SEBI Launches ‘VCF Settlement Scheme 2025’ to Wind Up Legacy Venture Capital Funds from July 21.
Banking & Finance
In a major regulatory move, the Securities and Exchange Board of India (SEBI) has unveiled the VCF Settlement Scheme 2025, designed to assist legacy Venture Capital Funds (VCFs) that have not yet completed their liquidation processes. The scheme, which opens on July 21, 2025, will be active until January 19, 2026, providing an official window for compliance before enforcement actions begin.
- SEBI originally repealed the Venture Capital Funds Regulations in May 2012 following the introduction of the Alternative Investment Fund (AIF) Regulations. At that time, all VCFs were advised to transition to AIFs and complete their winding-up. However, a number of legacy funds failed to fully liquidate within their specified tenure, creating long-standing compliance gaps in the Indian fund management ecosystem.
- To address this, SEBI had offered a transition period up to July 19, 2025. With the transition window now closing, the VCF Settlement Scheme 2025 provides a structured opportunity for fund managers to comply and regularize their operations.
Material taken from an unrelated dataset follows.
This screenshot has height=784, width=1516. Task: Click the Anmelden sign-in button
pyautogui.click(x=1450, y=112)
The initiative focuses specifically on schemes whose tenures have expired but are still holding unliquidated investments.
- According to SEBI’s new framework, the scheme is only open to VCFs with at least one expired scheme that has not been wound up but has completed the migration process to AIF. Eligible applicants must submit their requests through SEBI’s Online Settlement Portal by paying a non-refundable application fee of ₹25,000 plus 18% GST.
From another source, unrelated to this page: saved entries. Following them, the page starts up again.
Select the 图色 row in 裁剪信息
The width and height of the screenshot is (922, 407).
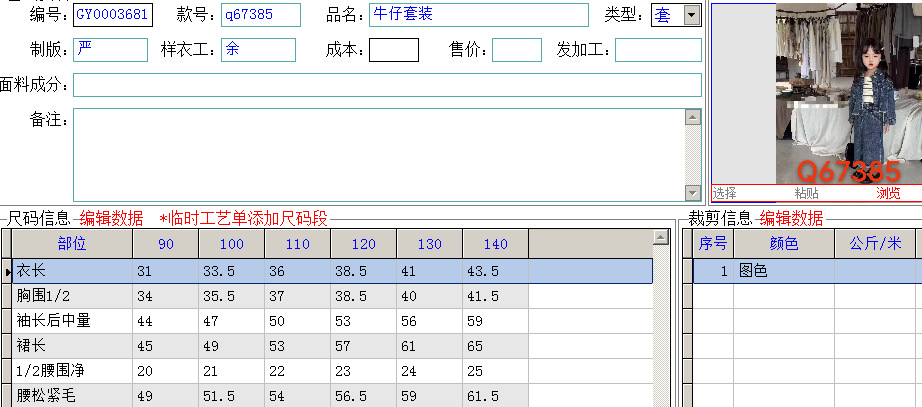pyautogui.click(x=807, y=271)
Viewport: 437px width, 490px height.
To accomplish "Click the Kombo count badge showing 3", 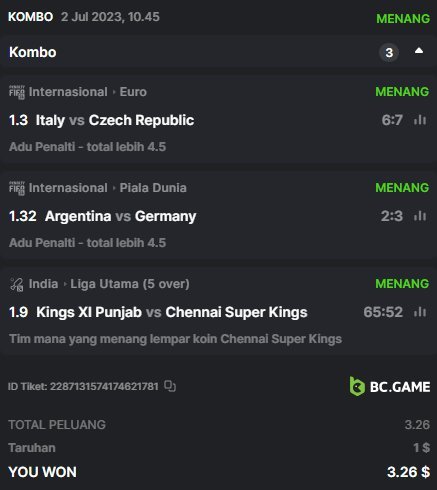I will coord(389,52).
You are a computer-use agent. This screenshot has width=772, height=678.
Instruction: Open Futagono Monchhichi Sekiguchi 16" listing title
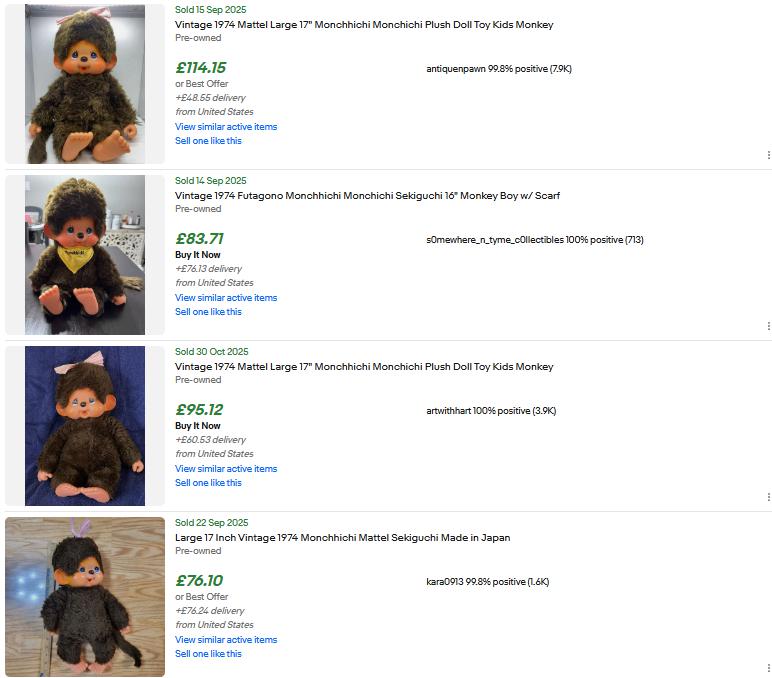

Main Point :- (i) The settlement charges will depend on both time and fund corpus. A base amount of ₹1 lakh will be charged for delays up to one year, with an additional ₹50,000 per year (or part thereof) for continued delays. In addition, a slab-based penalty based on the size of the unliquidated corpus will be levied, ranging from ₹1 lakh to ₹6 lakh depending on the residual fund value.
(ii) SEBI has clearly stated that all penalties must be paid only by the investment manager or sponsor, and no costs shall be passed on to investors or fund assets. This strict provision ensures investor protection while assigning full accountability to fund operators for delays or non-compliance under the repealed VCF norms.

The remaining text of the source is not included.